The Government originally invoked EO 12356, 47 Fed. Reg. 14,874 (Apr. 2, 1982), which was in effect when the Government made its initial classification decisions in this case, and the Second Circuit agreed that EO 12356 governed the application of Exemption 1 on appeal. Halpern, supra, at 289. In its papers submitted in support of summary judgment upon remand, however, the Government invokes EO 12958, 60 Fed. Reg. 19,825 (Apr. 17, 1995), which became effective as of October 14, 1995 and, thus, was in effect when the Government reprocessed Plaintiff's FOIA requests subsequent to the Second Circuit's decision in Halpern, resulting in reclassification of some documents. As such, the court's review upon remand is pursuant to EO 12958. See Halpern, supra, at 289 ("an agency's decision to withhold information under FOIA is reviewed under the Executive Order upon which the classification was made".

In this case, the Government has redacted portions of four documents pursuant to Exemption 1 and based on EO 12598 § 1.5, including

Document No. Page No.

100 1

106 1

185 1

190 1

As a threshold matter, Plaintiff asserts that the information for which Exemption 1 is claimed was unclassified in May 1991, and Documents Nos. 100, 106, 185 and 190 each bears a stamp indicating: "All information contained herein is unclassified." Halpern Response Declaration, ¶ 6; See Halpern Affidavit, ¶ 8 (asserting that each of the documents for which the Government claims national security exemption has been declassified). Plaintiff maintains that presence of such stamp is "fatal" to the Government's position that the documents are exempt from disclosure based on the national security exemption. Id. In response, the Government maintains that Plaintiff has only partially quoted the stamp which reads in its entirety: "all information contained herein is unclassified except where shown otherwise." Edelman Affidavit, ¶ 14 (emphasis in original).

The court has reviewed the redacted copies of Documents Nos. 100, 106, 185 and 190. Each of those documents contains several items of redacted material, many of which are accompanied by a stamp indicating the material was later unclassified. However, each of those documents also bears at least one redaction that is not accompanied by such a stamp, indicating that some of the information in the documents which was at one time classified as exempt from disclosure is no longer so exempt, although other material that was also so classified remains exempt. Accordingly, the court finds that the Government has consistently asserted such material is exempt from disclosure.

Plaintiff also invokes the historical researcher exception to Exemption 1 in support of his request for the information withheld in the interest of preserving national security. Halpern Affidavit, ¶ 8. The historical researcher exception provides for the waiver of Exemption 1

for persons who:

(1) are engaged in historical research projects; or

(2) previously have occupied policy-making positions to which they were appointed by the President.

**Directive A**
Could you write out the FOIA ruling text from "In this case, the" to "No. Page No.", substituting "agency" for "Government"?
**Directive B**
Can you copy down the rows from the line with "Screen dimensions: 1119x936" to the line with "tap(1022, 60)" verbatim?

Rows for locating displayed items
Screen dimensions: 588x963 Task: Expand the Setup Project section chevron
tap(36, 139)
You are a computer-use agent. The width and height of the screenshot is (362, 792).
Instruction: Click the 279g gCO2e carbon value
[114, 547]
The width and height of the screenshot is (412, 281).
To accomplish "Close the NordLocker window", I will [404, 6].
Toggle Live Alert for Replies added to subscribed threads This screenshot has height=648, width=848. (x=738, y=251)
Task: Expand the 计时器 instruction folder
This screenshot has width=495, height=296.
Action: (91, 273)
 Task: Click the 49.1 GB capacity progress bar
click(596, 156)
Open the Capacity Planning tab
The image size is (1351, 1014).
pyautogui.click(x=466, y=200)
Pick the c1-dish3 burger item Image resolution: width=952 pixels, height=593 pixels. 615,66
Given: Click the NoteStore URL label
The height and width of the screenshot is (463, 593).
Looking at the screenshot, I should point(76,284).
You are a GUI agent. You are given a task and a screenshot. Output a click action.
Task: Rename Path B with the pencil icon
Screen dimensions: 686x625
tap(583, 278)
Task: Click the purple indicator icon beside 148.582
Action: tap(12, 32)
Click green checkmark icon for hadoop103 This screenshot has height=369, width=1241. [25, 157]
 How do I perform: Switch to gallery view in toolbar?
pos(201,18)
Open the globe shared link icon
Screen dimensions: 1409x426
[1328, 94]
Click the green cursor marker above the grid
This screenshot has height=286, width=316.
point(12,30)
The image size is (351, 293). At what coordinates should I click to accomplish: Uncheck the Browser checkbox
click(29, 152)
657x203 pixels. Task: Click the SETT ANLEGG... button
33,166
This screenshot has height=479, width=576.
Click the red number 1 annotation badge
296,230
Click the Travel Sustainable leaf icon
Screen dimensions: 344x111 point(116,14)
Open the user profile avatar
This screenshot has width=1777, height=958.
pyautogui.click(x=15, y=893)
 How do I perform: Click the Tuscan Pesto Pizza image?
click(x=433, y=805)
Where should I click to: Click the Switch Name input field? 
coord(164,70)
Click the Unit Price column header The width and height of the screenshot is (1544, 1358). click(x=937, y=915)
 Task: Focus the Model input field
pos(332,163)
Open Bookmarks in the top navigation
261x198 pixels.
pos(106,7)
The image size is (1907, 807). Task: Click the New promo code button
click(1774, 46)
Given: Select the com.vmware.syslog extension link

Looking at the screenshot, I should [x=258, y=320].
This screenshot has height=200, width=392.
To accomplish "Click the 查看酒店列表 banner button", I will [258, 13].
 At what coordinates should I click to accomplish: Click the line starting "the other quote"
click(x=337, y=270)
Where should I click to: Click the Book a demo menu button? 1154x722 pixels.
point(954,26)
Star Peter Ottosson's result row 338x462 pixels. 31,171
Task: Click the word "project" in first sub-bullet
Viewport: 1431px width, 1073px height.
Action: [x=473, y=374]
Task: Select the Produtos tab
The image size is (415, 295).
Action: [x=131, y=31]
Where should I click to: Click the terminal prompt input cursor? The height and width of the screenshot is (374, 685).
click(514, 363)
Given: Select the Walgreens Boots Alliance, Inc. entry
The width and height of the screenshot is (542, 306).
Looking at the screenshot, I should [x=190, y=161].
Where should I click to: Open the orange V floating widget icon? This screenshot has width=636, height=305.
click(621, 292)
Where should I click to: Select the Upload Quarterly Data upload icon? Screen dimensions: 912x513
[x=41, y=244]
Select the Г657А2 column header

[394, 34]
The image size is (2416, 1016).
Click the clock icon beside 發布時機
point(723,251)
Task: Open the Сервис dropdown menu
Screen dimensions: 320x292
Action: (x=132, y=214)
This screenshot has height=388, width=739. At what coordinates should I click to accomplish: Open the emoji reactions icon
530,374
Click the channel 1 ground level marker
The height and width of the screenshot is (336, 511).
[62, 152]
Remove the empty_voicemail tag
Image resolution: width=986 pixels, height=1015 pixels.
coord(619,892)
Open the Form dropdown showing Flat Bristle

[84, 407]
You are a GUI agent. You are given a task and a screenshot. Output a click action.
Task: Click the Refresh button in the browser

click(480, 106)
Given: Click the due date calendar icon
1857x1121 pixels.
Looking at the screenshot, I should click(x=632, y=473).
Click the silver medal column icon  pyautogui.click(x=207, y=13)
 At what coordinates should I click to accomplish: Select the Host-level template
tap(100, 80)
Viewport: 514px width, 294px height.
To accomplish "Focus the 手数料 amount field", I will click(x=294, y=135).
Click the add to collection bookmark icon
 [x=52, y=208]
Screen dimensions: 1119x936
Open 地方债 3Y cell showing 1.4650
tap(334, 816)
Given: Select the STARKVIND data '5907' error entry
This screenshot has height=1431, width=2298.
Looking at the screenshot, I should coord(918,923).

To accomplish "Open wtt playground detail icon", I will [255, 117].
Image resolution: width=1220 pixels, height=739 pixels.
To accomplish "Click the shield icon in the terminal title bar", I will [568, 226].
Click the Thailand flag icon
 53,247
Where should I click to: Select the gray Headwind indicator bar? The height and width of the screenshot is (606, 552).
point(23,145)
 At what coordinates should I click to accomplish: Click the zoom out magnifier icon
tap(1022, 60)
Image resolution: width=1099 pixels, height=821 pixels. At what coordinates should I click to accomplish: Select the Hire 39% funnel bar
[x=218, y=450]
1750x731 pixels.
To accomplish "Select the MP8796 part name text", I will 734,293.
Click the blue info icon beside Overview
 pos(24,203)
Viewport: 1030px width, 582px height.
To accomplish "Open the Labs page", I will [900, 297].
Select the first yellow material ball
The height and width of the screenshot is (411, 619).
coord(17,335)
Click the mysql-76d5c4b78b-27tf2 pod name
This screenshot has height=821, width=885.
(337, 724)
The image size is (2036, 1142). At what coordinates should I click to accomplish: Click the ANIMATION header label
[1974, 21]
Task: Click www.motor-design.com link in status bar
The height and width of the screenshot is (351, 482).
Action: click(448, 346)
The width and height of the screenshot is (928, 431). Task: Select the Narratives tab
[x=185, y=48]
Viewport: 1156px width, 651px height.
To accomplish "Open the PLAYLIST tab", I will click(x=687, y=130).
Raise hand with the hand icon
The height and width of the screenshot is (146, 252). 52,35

**Exercise answer A**
In this case, the agency has redacted portions of four documents pursuant to Exemption 1 and based on EO 12598 § 1.5, including

Document No. Page No.

**Exercise answer B**
Screen dimensions: 1119x936
Open 地方债 3Y cell showing 1.4650
tap(334, 816)
Given: Select the STARKVIND data '5907' error entry
This screenshot has height=1431, width=2298.
Looking at the screenshot, I should coord(918,923).

To accomplish "Open wtt playground detail icon", I will [255, 117].
Image resolution: width=1220 pixels, height=739 pixels.
To accomplish "Click the shield icon in the terminal title bar", I will [568, 226].
Click the Thailand flag icon
 53,247
Where should I click to: Select the gray Headwind indicator bar? The height and width of the screenshot is (606, 552).
point(23,145)
 At what coordinates should I click to accomplish: Click the zoom out magnifier icon
tap(1022, 60)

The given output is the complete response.